** Opening Data supplied block **
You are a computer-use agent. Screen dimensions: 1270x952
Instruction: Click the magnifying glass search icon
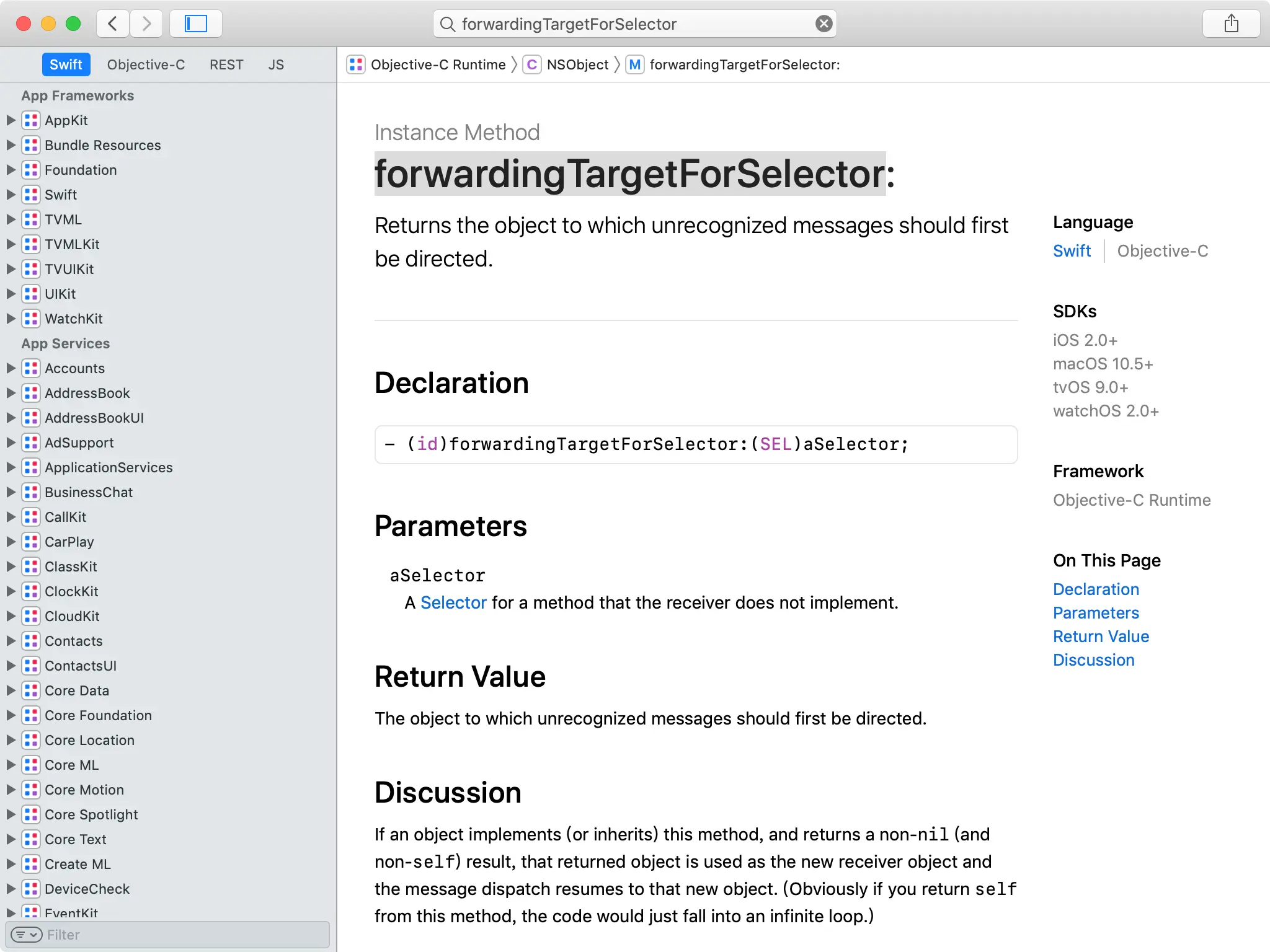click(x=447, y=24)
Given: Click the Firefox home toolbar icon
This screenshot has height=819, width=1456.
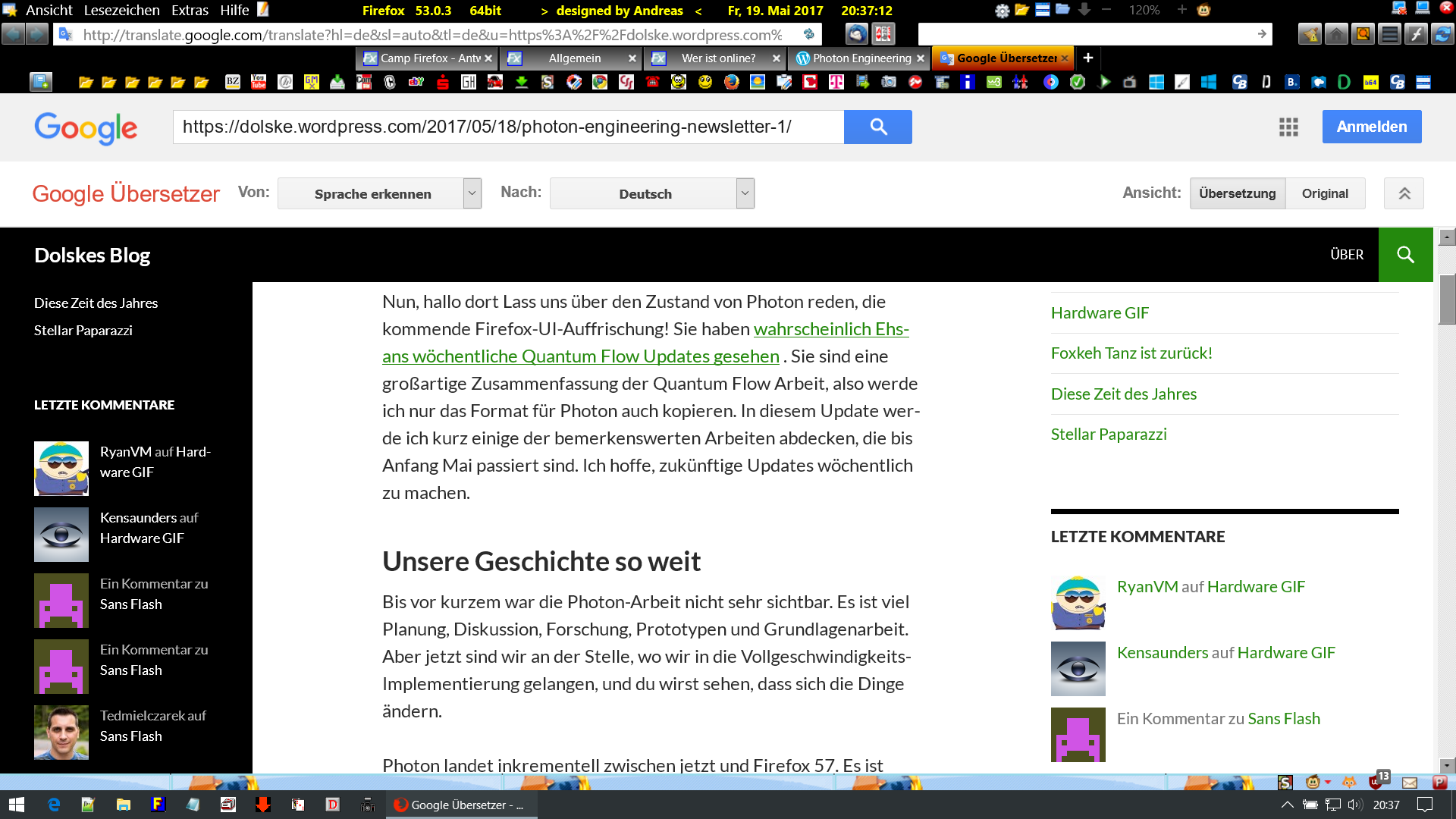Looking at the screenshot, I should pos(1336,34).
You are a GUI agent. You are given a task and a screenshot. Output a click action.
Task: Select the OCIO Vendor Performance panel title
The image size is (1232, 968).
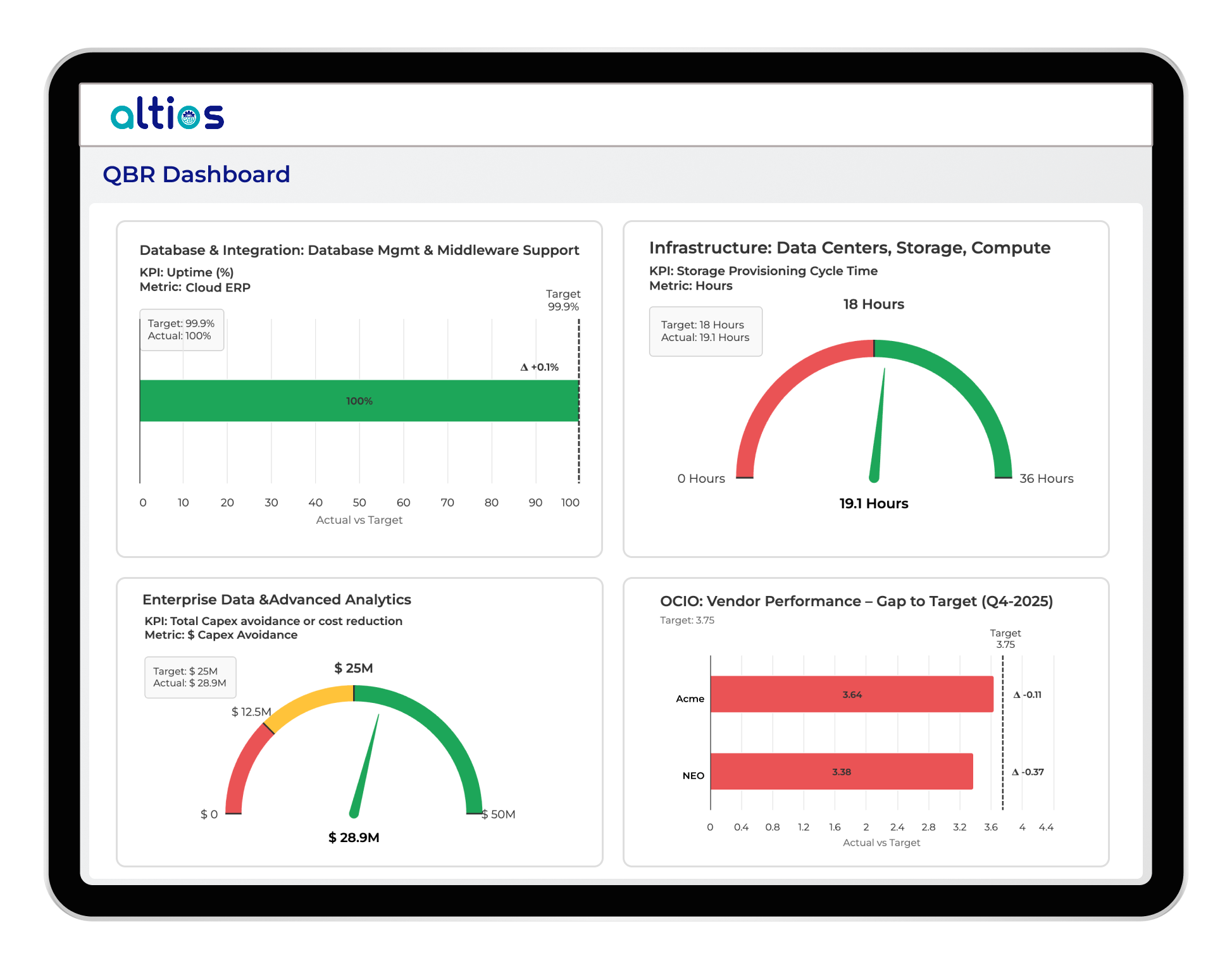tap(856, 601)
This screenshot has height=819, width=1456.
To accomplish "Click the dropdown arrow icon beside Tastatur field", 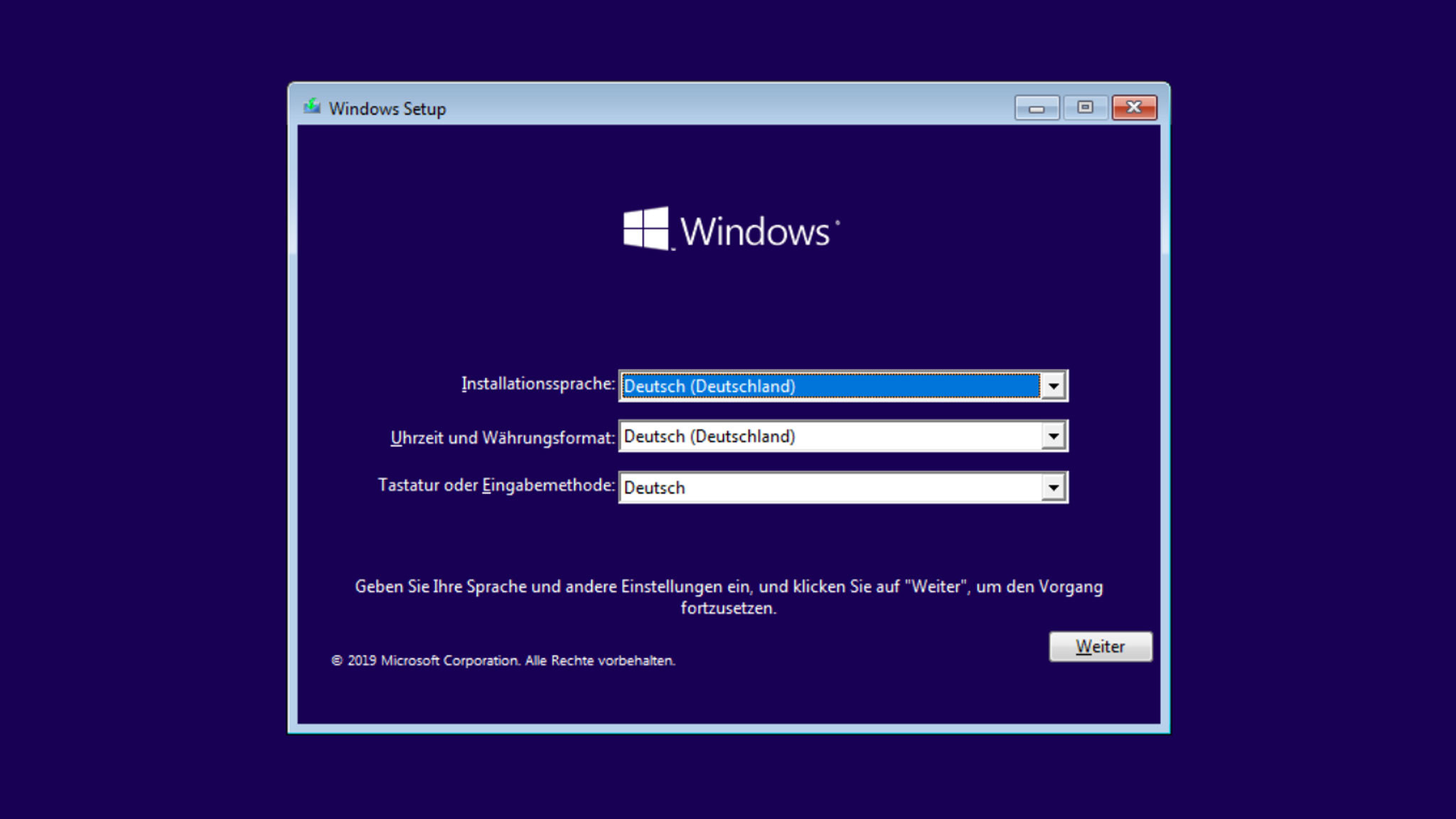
** Closing Data supplied block **
- _Your objective_
Go through the listing above. Show each line where the word "agent" is found.

- _Finished task_
You are a computer-use agent. Screen dimensions: 1270x952
You are a GUI agent. You are given a task and a screenshot. Output a click action.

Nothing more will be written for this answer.